Re: SSE 4.1 instructions - DPPS/EXTRACTPS

vsachde · ‎07-06-2008

I have been trying to use the Intel DPPS instruction with either EXTRACTPS or BLENDPS. Essentially I have a loop in which

x1 = dot-product(y1,z1)
x2 = dot-product(y2,z2)
x3 = dot-product(y3,z3)

x4 = x1/(sqrt(x2)*sqrt(x3)

I can do x1,x2,x3 with the DPPS instruction and then use extractps. So 3 DPPS with 3 EXTRACTPS. Turns out I did not get any improvement in performance. To use lesser number of EXTRACTPS, I used BLENDPS.

x1_sse = dpps(y1,z1,241)
x2_sse = dpps(y2,z2,242)
x2_sse = blendps(x1_sse,x2_sse, 2);
x3_sse = dpps(y3,z3, 244)
x3_sse = blendps(x2_sse, x3_sse, 4)

storeps(x3_sse, x3_array)
x1 = x3_array[0]
x2 = x3_array[1]
x3 = x3_array[2]

Turns out there is no improvement from this either, infact a slight degradation. All loads and stores are aligned. I am using icpc -ipo -xT -O3 -no-prec-div -static -funroll-loops (so -fast without -ipo since -ipo does not work with SSE4.1 instructions). Any comments on how I could do this better or are these instruction latencies just too long for my use ? I guess I am dissapointed with the performance of the SSE 4.1 so far.

TimP · ‎07-06-2008

icpc -xS supports automatic selection of SSE4.1 instructions, where the compiler deems them beneficial.dpps fully unrolled "vectorization" of an inner loop inhibits auto-vectorization of a containing loop, which would seem a likely application of it. In the case where traditional "re-rolling" of a long partially unrolled dot product loop avoids the compiler selection of dpps, that is the better way to full performance.
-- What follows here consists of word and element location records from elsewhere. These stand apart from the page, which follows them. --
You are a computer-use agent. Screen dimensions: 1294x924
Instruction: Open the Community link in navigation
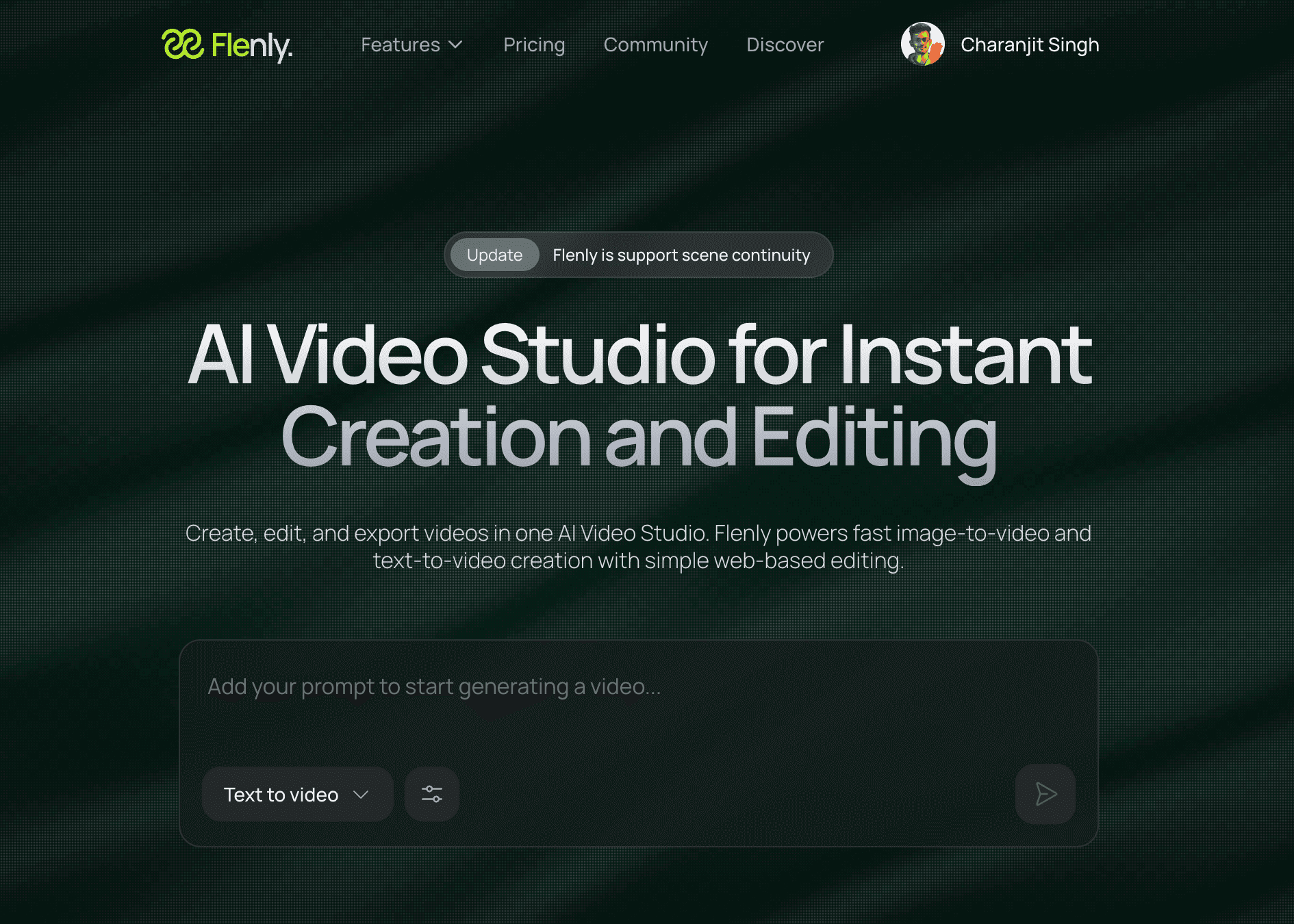[x=655, y=45]
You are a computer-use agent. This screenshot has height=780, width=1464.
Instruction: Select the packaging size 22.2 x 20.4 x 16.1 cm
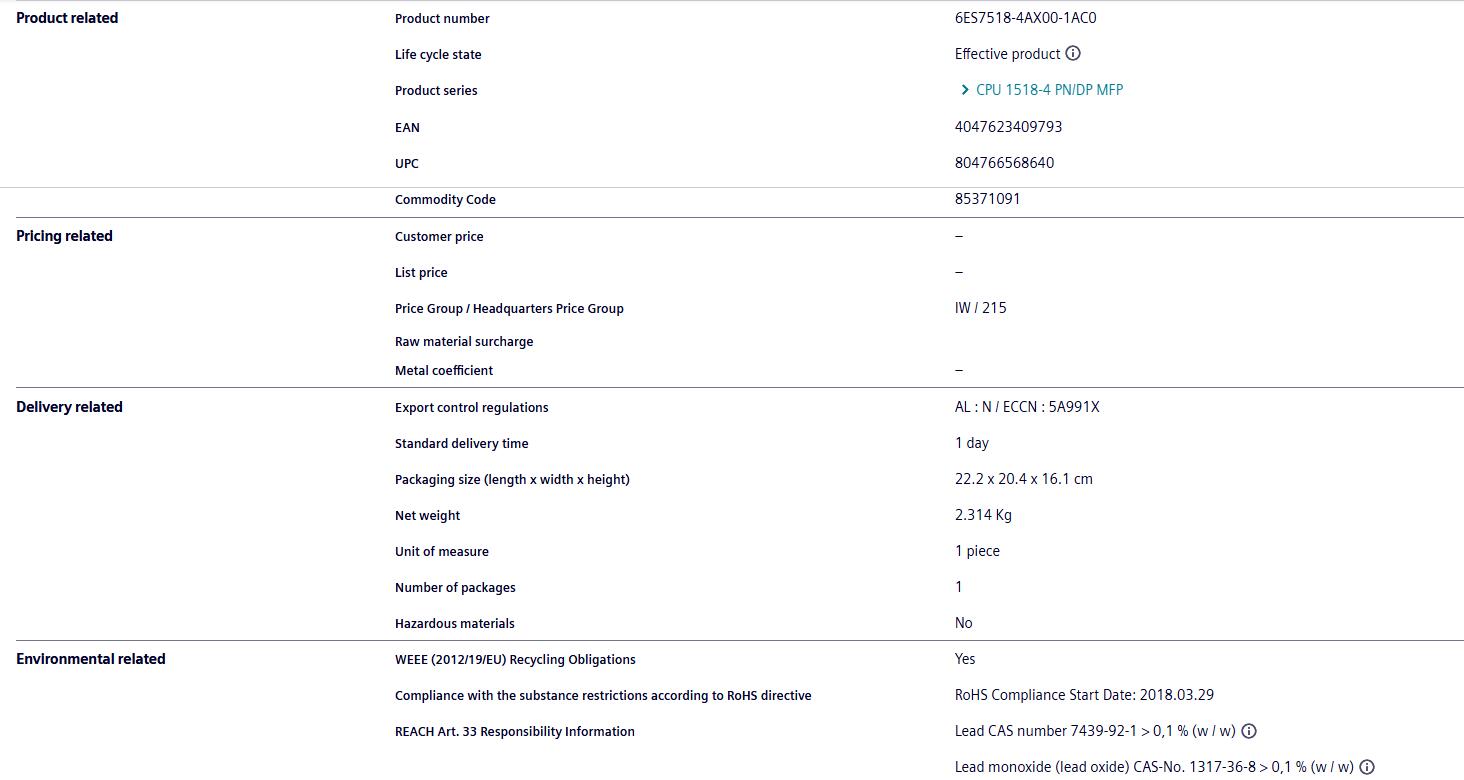(1023, 479)
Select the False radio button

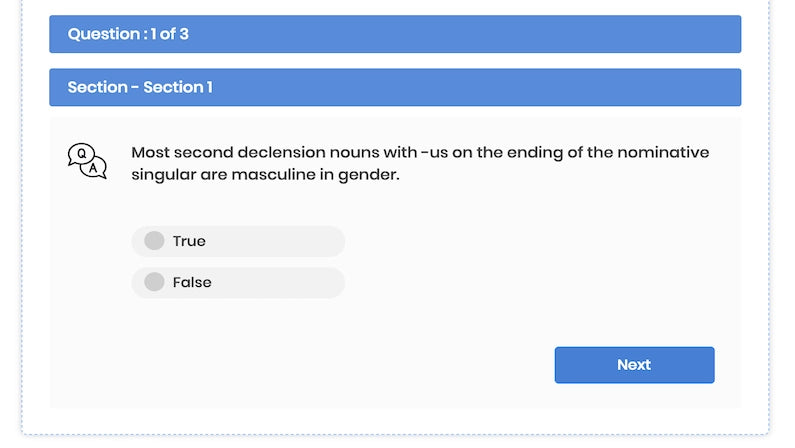tap(154, 282)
Much as ad writers love to getpaid forwriting about new instructions, more significant performance improvements of Penryn CPUs are realized in SSE2 code, for example, by the improved performance of IEEE divide and square root (both serial and parallel versions), and by the higher supported FSB ratings.

levicki · ‎07-09-2008

vsachde,

Could you please clarify if x1, y1, and z1 are scalar or vector values?

From your pseudo-code it looks like the division and square root will be the bottleneck, not the dot-product. In my syntetic tests I have measured DPPS takes 3 clocks compared to 5 clocks for the SSE3 code with horizonatal add.

Can you post simple C code equivalent of your loop? Perhaps there is a better way to transform it.

Also, isn't the:

x1 / (sqrt(x2) * sqrt(x3))

The same as:

x1 / sqrt(x2 * x3)

?

TimP · ‎07-09-2008

Removing a sqrt surely will gain more than dpps etc. could do, when those other operations pipeline effectively, even if not vectorized. If you have an SSE 4.1 machine, it should have relatively efficient divide and sqrt, but those remain without pipelining. No point in asking the compiler to do strange transformations on divide, when straightforward source code will do.

vsachde · ‎07-09-2008

Igor these are scalar values; I am now just wondering if square-root reciprocal estimate vector (_mm_sqrt_ps or _mm_rsqrt_ps) instruction might be the way to go for me. Ofcourse I will have to change the loops for the SIMD to work. And yes I already had it as sqrt(x2*x3); Another thing I should mention is that this is not really the whole loop but a part of a loop that has if-then-else instructions in its midst too which make complete SIMDization a more difficult job.

levicki · ‎07-10-2008

vsachde,

You should restructure your loop so you don't have if-then-else in it. Try to change from:

	for (int i = 0; i < count; i++) {
		if (condition) {
			// do something
		} else {
			// do something else
		}
	}

To:

	if (condition) {
		for (int i = 0; i < count; i++) {
			// do something
		}
	} else {
		for (int i = 0; i < count; i++) {
			// do something else
		}
	}

If possible of course.

As for the square root estimation, I doubt you will get better performance and you will most certainly lose precision. I definitely wouldn't waste time and effort on that unless you get paid for experimenting as well.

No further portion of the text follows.